### DATA FOR THE TASK
..............................
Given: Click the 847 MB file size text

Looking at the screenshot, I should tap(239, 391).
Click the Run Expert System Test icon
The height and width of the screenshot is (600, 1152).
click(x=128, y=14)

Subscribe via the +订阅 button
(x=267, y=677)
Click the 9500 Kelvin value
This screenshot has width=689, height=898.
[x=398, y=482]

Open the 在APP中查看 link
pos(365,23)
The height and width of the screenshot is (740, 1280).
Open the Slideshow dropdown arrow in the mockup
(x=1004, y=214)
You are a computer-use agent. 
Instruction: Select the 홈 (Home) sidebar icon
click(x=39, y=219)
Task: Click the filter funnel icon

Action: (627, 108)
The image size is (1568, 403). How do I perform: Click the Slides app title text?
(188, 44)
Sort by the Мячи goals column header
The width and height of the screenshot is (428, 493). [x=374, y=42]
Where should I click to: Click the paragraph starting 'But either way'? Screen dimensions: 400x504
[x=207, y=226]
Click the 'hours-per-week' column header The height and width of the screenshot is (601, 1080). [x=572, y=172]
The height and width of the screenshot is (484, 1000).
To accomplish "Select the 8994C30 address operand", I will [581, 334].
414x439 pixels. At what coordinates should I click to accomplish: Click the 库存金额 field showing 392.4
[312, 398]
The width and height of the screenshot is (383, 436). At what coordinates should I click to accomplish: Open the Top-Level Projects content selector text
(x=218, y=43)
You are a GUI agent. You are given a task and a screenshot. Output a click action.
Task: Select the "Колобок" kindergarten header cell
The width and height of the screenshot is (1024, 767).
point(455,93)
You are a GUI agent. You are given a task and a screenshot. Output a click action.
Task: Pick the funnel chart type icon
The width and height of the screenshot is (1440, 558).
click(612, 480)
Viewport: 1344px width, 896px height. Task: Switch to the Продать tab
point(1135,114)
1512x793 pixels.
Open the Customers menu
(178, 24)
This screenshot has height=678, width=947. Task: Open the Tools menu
..............................
### WORK ITEM
Taking care to miss no line, set down the whole listing above exactly.

### THE COMPLETED TASK
Given: Click the 847 MB file size text

Looking at the screenshot, I should tap(239, 391).
Click the Run Expert System Test icon
The height and width of the screenshot is (600, 1152).
click(x=128, y=14)

Subscribe via the +订阅 button
(x=267, y=677)
Click the 9500 Kelvin value
This screenshot has width=689, height=898.
[x=398, y=482]

Open the 在APP中查看 link
pos(365,23)
The height and width of the screenshot is (740, 1280).
Open the Slideshow dropdown arrow in the mockup
(x=1004, y=214)
You are a computer-use agent. 
Instruction: Select the 홈 (Home) sidebar icon
click(x=39, y=219)
Task: Click the filter funnel icon

Action: (627, 108)
The image size is (1568, 403). How do I perform: Click the Slides app title text?
(188, 44)
Sort by the Мячи goals column header
The width and height of the screenshot is (428, 493). [x=374, y=42]
Where should I click to: Click the paragraph starting 'But either way'? Screen dimensions: 400x504
[x=207, y=226]
Click the 'hours-per-week' column header The height and width of the screenshot is (601, 1080). [x=572, y=172]
The height and width of the screenshot is (484, 1000).
To accomplish "Select the 8994C30 address operand", I will [581, 334].
414x439 pixels. At what coordinates should I click to accomplish: Click the 库存金额 field showing 392.4
[312, 398]
The width and height of the screenshot is (383, 436). At what coordinates should I click to accomplish: Open the Top-Level Projects content selector text
(x=218, y=43)
You are a GUI agent. You are given a task and a screenshot. Output a click action.
Task: Select the "Колобок" kindergarten header cell
The width and height of the screenshot is (1024, 767).
point(455,93)
You are a GUI agent. You are given a task and a screenshot. Output a click action.
Task: Pick the funnel chart type icon
The width and height of the screenshot is (1440, 558).
click(612, 480)
Viewport: 1344px width, 896px height. Task: Switch to the Продать tab
point(1135,114)
1512x793 pixels.
Open the Customers menu
(178, 24)
This screenshot has height=678, width=947. Task: Open the Tools menu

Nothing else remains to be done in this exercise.